DOCUMENT PASSAGE:
## Begin

Tuesday 7 March 2017

Guest Post: Health and Wholeness: From Plato to Quantum Physics

Health and Wholeness: From Plato to Quantum Physics



By Matthew Allen Newland, PhD (c)


The following is somewhat autobiographical, but describes my coming to realize the importance of “wholeness” in the concept of health. Growing up in a religious home, I always heard a lot about the soul, the state of which was a prime concern of my mother's. Granted, we talked about the resurrection of the dead, etc., but the soul dying, leaving the body behind, and going to heaven was the real belief, if one considers things as they were really imagined. The body was just a shell; what really mattered lay hidden inside, and caring for the body was secondary to that.
Though I am (and I realize the irony) intellectually aware of this mistake, I continue to grapple with old habits which have a real effect on my life. I am both a teacher and a student, and as a result spend most of my time either at the computer or in ach air. My work and studies preoccupy my mind, but my body is often neglected. Of course, one might ask why it matters; my work requires that my mind function well, not my body, right? (Even my role as a parent doesn't seem to hinge on anything but the most basic physical abilities; I drove my kids to the swimming pool, and am at this very moment writing this text on a bench by the poolside ... sitting again). I trim my nails, wash my hair, and eat when I'm hungry; why isn't this good enough?
Luckily Plato and my studies have set me straight. Plato makes the health of the body a prime point of focus in the Republic (the very book I am writing my doctoral thesis on). Specifically, Plato tells us (via Socrates) that
The man who makes the finest mixture of gymnastic with music and brings them to his soul in the most proper measure is the one of whom we would most correctly say that he is the most perfectly musical and well harmonized.


Plato recognizes the individual who exercises both her or his body and her or his mind as someone who is harmonized, well-cultured, and educated; a prime example of humanity, in other words. Plato was especially concerned with exercise and gymnastics, as they had great potential to add to the formation of good citizens. Through working and playing together, citizens could strengthen their friendships, learn to trust and rely on one another, and cultivate a spirit of teamwork that would aid them in all aspects of life. It is Plato’s understanding that the individual’s purpose is to serve society and play a particular, unique role (each according to her or his talents and capabilities), ensuring the fitness of the body to do that role. In that case, getting along with those others with whom I share citizenship, makes sense; as long as I live in society, this aspect of life needs to be cultivated.

## End

Retype the passage of the guest post on health and wholeness from "Guest Post: Health" to "secondary to that.", without altering any wording.

INFORMATION PROVIDED:
## Begin

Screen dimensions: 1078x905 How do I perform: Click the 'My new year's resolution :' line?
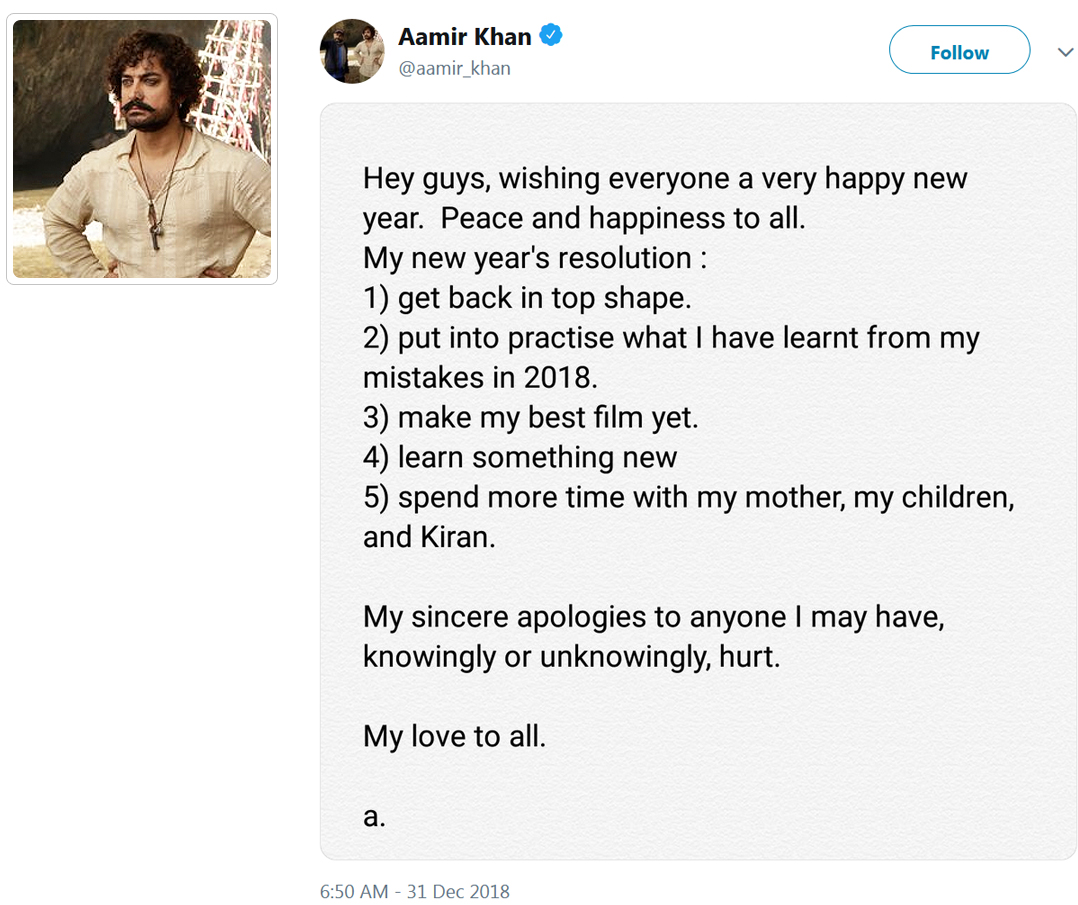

## End

EXERCISE ANSWER:
Guest Post: Health and Wholeness: From Plato to Quantum Physics

Health and Wholeness: From Plato to Quantum Physics



By Matthew Allen Newland, PhD (c)


The following is somewhat autobiographical, but describes my coming to realize the importance of “wholeness” in the concept of health. Growing up in a religious home, I always heard a lot about the soul, the state of which was a prime concern of my mother's. Granted, we talked about the resurrection of the dead, etc., but the soul dying, leaving the body behind, and going to heaven was the real belief, if one considers things as they were really imagined. The body was just a shell; what really mattered lay hidden inside, and caring for the body was secondary to that.